На платформе Premier вышла авторская сборка мини-сериала про кровавое эхо декабрьского восстания и проказы Пушкина в деревне. О том, почему «Цербер» теперь кажется одним из лучших российских шоу года, — в авторской колонке Василия Корецкого.
Василий Корецкий
Кинокритик, старший редактор Кинопоиска
Как известно, все люди делятся на две группы. Те, кто сидит на трубах, и те, кому нужны деньги; право имеющие и твари дрожащие; обитатели флоры и живущие в подземелье. Сценарист сериала «Цербер» Алексей Гоноровский добавил к ним михрюток, готовых порешить соседа топором за просто так, и церберов, стерегущих михрюток. А за церберами — тьма, где творится такое…
Собственно, тьме этой и посвящена по большей части режиссерская версия сериала об охоте на карбонария Ушакова. Ведут ее сотрудники свежеобразованного Третьего отделения — одышливый москвич Лавр Петрович Переходов (корпулентный пристав в кашне, чудовище вполне лесковского масштаба, блестяще сыгранное Тимофеем Трибунцевым в «толстом» гриме) и прагматичный господин Бошняк с мутноватым прошлым, удачно избежавший бородинской мясорубки 1812 года по причине травмы руки, полученной при падении с лошади. Продюсерская сборка сериала грешила некоторой затянутостью и одновременно немотивированной нелинейностью. Теперь же видно, что медленное, как болотный пожар под снегом, тление сюжета «Цербера» — настоящий авторский концепт, который гармонично сочетается с пятиминутными приступами неразборчивого бормотания героев и припадками депрессивного хтонического русского угара, от которого бросает в дрожь.
Как это нередко случается с проектами, отмеченными финансированием ИРИ, формальное соответствие критериям патриотического контента в «Цербере» дает возможность для очень странных и смелых решений и эскапад. С одной стороны, сотрудники ОВД в качестве главных героев, намеки на необузданность подлинно народного характера, которому нужна не только гармонь, но и кутузка (для его же пользы), антагонисты, увлеченные либеральными идеями до буквального умопомрачения, и финальное унижение либерального поэта Пушкина государем (Лев Зулькарнаев играет Александра Сергеича как ручную придворную обезьянку). А с другой — столь же умопомрачительный оммаж не только Достоевскому (либеральных своих персонажей не слишком щадившему), но и Салтыкову-Щедрину, и Гоголю, и тому же Лескову, не говоря уже о пейзажисте Шишкине и, разумеется, авторе «Капитанской дочки» и «Бориса Годунова». Сюжет не торопится и ерзает на месте, уходя в лирические отступления? Вы не ошиблись, это и есть зримое, тактильное ощущение застоя, в который въедет империя по мере возмужания Николая I.

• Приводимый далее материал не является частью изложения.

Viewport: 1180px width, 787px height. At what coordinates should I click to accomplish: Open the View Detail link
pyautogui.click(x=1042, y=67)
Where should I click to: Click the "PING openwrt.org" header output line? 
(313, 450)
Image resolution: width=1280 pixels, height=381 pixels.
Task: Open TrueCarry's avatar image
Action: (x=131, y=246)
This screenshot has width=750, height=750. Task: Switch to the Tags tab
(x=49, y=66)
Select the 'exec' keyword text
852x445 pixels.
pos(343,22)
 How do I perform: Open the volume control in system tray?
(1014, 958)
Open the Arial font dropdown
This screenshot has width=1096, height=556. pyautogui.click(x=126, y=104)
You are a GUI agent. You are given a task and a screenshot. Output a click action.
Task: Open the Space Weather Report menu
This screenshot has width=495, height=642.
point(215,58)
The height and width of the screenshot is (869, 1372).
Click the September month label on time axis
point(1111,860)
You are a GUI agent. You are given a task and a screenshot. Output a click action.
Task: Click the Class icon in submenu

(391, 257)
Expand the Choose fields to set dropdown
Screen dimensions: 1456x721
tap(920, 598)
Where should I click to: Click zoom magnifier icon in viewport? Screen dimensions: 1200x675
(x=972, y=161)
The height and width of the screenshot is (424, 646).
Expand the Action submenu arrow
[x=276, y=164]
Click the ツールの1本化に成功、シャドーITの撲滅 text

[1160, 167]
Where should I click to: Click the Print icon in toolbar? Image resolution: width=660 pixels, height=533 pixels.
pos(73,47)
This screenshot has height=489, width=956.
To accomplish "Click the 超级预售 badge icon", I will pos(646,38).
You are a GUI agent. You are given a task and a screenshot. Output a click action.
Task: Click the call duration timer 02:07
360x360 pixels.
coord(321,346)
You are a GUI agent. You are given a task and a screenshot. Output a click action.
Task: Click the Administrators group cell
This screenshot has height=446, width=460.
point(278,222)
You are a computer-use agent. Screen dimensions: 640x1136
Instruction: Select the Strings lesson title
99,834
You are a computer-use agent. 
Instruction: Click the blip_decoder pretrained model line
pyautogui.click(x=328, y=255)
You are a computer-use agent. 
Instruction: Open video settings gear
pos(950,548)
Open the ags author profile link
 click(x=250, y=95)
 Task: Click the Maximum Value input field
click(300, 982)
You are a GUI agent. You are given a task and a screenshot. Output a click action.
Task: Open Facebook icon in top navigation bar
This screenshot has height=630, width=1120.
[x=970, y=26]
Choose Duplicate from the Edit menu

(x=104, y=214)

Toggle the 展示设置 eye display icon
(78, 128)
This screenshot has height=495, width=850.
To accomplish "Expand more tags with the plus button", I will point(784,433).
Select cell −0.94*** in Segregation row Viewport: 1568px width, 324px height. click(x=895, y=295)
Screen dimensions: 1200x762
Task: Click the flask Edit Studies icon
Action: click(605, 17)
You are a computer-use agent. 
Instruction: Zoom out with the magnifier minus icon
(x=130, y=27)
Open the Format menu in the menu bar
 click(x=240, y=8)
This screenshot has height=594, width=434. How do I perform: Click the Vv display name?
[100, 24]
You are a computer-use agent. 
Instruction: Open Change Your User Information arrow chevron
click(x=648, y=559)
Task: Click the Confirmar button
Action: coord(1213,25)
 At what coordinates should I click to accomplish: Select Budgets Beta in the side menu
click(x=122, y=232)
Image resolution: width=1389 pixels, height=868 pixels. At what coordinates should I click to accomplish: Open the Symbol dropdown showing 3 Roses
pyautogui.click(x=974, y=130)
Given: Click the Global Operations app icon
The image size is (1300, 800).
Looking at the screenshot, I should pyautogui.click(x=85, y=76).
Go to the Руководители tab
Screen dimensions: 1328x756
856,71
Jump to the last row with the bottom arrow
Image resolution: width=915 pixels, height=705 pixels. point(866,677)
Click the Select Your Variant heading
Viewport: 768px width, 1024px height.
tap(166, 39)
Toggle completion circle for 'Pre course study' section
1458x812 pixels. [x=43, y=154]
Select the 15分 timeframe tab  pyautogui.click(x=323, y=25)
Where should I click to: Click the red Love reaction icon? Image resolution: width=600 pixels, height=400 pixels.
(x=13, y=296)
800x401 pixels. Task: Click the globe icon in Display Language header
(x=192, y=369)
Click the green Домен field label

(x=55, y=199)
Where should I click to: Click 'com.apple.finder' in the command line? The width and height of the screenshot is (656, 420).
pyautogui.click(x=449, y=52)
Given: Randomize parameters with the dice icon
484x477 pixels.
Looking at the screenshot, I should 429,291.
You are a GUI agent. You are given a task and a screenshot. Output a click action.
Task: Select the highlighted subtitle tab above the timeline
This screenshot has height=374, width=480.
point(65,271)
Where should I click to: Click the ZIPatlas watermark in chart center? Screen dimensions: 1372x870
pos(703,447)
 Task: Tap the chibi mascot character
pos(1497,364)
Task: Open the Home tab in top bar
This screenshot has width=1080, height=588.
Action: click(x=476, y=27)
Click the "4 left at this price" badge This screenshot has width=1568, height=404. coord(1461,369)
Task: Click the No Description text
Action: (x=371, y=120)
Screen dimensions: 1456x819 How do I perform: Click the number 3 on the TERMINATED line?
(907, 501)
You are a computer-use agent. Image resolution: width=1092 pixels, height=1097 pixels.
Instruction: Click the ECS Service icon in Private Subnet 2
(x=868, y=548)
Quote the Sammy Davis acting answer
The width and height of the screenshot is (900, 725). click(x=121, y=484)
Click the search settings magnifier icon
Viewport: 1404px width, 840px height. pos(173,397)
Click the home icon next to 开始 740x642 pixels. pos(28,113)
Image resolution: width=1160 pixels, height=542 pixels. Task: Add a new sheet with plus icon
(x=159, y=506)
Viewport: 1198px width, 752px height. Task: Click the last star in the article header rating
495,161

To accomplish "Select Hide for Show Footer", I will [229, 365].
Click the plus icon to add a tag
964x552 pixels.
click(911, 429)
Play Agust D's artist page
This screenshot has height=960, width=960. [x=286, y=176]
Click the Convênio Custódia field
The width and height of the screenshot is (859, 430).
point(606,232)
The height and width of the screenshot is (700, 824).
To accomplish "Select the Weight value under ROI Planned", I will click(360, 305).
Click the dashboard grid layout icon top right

Вдобавок все эти скрипучие движения туда-сюда на самом деле только заводят жанровую пружину: в авторской версии проступает и конспирологическая версия смерти Александра I, и, так сказать, вересаевская линия с анекдотами из жизни Пушкина, и в целом масштаб омута российской жизни, поглощающего всё и всех.
Пока наивный заводной Бенкендорф тщится «творить историю», познавшие всю суть русской жизни участковый Переходов и стукач Бошняк берут демонстративный самоотвод. Все устали, всем все равно, и как все это закончить, совершенно непонятно ни Бенкендорфу, ни самому царю (сейчас особенно символичным выглядит финал, в котором Николай I пытается придумать последнюю строфу к самовосхваляющему стихотворению).
Что остается? Ловить момент, и именно эти моменты чистого аттракциона вернулись в режиссерскую сборку: мастер-класс по декламации пушкинского «Пророка» (даже два), цитата из «Утомленных солнцем 2», несколько оммажей «Мертвым душам», короткое, но яркое приключение Лавра Петровича и ведра раков в публичном доме. В конце концов, тут появляется разъяснение глубокого символизма названия сериала: если без спойлеров, то дело в том самом инфернальном трехголовом псе из античных мифов, который как будто вырвался из ада и добежал аж до Псковской губернии, роняя всюду ядовитую слюну.
Увы, в новой версии не исправлены нелепые ошибки: в слове «ломберный» ударение все-таки ставится на е. Немного жаль и полностью слитой пушкинской линии, но, как выражается в фильме сам поэт, «текст может иметь ровно столько свободы, сколько может вынести».